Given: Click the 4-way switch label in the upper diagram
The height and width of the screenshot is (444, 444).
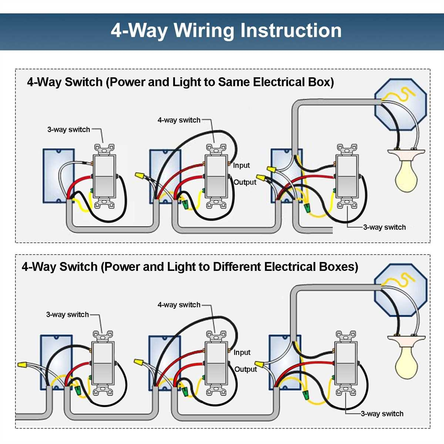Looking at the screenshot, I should (x=179, y=120).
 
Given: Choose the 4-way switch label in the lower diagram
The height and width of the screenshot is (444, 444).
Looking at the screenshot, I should (x=179, y=305).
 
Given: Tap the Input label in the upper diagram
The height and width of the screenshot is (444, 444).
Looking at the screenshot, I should (x=241, y=165).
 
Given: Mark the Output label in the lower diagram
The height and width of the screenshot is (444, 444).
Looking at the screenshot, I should (x=246, y=369).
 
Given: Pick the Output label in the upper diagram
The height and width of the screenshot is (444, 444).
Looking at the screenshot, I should (x=245, y=182).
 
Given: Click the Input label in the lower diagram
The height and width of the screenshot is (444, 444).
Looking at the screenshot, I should (x=242, y=353).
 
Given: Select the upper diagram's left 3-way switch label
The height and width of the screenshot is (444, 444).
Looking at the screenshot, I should (x=68, y=130).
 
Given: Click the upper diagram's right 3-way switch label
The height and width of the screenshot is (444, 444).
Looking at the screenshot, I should (x=384, y=227).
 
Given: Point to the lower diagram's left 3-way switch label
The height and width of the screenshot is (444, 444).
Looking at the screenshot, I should (x=67, y=314).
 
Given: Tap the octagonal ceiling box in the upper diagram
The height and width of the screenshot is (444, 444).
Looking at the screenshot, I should (x=400, y=104).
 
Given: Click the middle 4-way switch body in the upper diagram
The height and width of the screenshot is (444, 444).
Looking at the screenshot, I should (x=216, y=176).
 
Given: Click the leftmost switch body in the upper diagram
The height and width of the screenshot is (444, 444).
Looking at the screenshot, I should (x=104, y=176).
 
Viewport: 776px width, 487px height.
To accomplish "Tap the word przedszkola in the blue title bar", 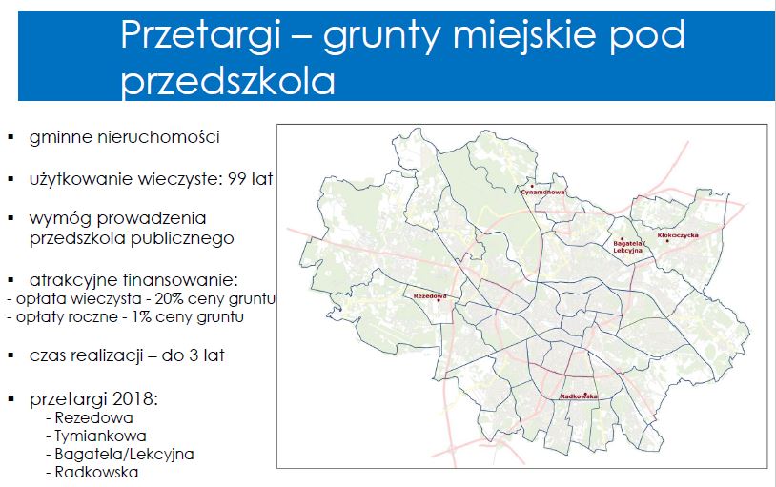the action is point(228,81).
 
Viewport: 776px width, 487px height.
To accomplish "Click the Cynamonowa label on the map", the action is point(542,192).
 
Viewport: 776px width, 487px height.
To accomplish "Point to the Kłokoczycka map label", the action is point(678,235).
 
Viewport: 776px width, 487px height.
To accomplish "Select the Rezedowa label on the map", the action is point(430,296).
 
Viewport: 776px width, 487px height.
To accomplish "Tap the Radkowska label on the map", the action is point(579,396).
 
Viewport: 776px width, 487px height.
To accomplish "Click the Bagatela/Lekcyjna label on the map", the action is point(628,247).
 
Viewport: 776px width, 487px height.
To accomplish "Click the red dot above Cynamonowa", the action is point(532,187).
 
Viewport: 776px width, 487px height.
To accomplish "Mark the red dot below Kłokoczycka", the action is point(667,241).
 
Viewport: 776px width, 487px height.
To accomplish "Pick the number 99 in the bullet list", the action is point(237,179).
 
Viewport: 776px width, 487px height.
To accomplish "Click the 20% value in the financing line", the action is point(168,299).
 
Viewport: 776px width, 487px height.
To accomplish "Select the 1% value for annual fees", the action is point(141,316).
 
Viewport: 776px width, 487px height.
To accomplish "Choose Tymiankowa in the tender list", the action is point(100,436).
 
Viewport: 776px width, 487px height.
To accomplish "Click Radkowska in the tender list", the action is point(96,472).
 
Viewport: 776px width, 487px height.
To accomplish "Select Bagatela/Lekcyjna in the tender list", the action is point(124,455).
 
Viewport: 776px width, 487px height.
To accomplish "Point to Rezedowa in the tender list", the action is point(93,417).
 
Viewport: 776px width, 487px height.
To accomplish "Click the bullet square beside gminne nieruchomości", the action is point(11,137).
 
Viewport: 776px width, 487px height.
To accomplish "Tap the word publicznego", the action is point(182,239).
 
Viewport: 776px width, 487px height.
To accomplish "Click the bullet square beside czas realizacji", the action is point(11,355).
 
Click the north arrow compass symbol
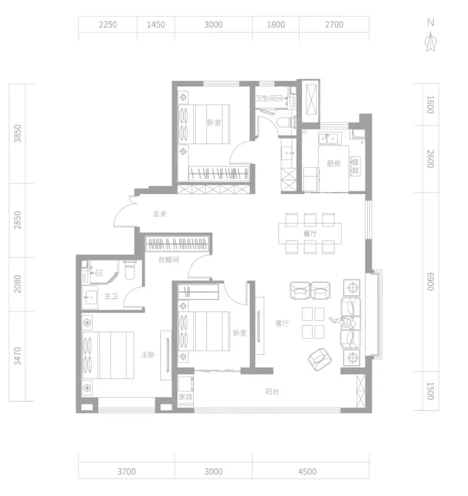[431, 43]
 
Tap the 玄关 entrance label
[160, 214]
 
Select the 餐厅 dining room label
[310, 234]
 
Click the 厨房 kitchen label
[334, 163]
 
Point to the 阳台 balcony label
[272, 392]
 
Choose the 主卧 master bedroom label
[148, 355]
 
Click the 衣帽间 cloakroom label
[168, 260]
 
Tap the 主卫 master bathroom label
[111, 296]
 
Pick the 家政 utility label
[186, 397]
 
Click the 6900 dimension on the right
[430, 281]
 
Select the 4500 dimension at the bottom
[307, 472]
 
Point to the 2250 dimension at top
[108, 24]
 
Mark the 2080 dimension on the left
[17, 284]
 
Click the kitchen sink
[329, 138]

* EXERCISE TASK
Return verbatim the lines that start with the one containing "Point to the 2250 dimension at top" and continue through the end of the rows above.

* COMPLETED EXERCISE
Point to the 2250 dimension at top
[108, 24]
 
Mark the 2080 dimension on the left
[17, 284]
 
Click the kitchen sink
[329, 138]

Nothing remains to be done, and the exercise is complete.